(Stored data)
+---+
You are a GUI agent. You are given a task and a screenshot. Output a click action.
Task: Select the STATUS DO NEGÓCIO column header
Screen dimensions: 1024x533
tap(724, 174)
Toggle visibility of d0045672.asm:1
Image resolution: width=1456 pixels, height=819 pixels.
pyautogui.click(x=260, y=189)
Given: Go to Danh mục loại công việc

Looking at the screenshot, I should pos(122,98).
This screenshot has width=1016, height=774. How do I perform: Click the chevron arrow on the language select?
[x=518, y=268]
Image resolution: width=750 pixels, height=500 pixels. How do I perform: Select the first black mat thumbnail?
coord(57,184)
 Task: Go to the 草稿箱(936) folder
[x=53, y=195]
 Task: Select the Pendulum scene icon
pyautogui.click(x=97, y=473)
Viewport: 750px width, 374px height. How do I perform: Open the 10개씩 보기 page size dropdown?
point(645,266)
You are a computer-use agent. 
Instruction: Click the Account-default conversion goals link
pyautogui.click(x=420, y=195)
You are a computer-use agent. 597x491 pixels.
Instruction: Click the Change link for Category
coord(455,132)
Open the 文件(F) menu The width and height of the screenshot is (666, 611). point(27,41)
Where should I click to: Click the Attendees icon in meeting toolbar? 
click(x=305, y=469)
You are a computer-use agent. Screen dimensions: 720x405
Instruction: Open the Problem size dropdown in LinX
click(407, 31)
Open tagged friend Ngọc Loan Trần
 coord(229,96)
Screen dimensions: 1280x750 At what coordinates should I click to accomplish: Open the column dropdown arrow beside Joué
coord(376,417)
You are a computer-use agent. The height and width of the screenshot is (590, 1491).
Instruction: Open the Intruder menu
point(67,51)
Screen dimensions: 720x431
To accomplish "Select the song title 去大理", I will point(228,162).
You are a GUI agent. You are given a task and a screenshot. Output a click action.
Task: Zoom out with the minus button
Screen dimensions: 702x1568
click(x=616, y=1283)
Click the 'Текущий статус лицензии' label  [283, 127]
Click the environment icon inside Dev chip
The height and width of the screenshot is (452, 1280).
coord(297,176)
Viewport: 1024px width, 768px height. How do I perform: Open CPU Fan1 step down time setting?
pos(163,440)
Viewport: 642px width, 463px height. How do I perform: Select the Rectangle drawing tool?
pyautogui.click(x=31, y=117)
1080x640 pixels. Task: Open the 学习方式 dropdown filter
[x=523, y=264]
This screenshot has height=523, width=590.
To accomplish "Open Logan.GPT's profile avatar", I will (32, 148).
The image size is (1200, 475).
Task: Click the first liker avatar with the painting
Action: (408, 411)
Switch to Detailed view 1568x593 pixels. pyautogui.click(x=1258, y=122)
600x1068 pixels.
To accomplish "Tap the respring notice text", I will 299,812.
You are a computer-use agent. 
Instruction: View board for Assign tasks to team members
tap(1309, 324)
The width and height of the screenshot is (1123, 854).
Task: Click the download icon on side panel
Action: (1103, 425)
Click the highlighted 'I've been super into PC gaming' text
+---+
Activity. From the line that contains "600x1068 pixels." to the last line of the data, write out each line exactly and add nothing.

Task result.
600x1068 pixels.
To accomplish "Tap the respring notice text", I will 299,812.
You are a computer-use agent. 
Instruction: View board for Assign tasks to team members
tap(1309, 324)
The width and height of the screenshot is (1123, 854).
Task: Click the download icon on side panel
Action: (1103, 425)
Click the highlighted 'I've been super into PC gaming' text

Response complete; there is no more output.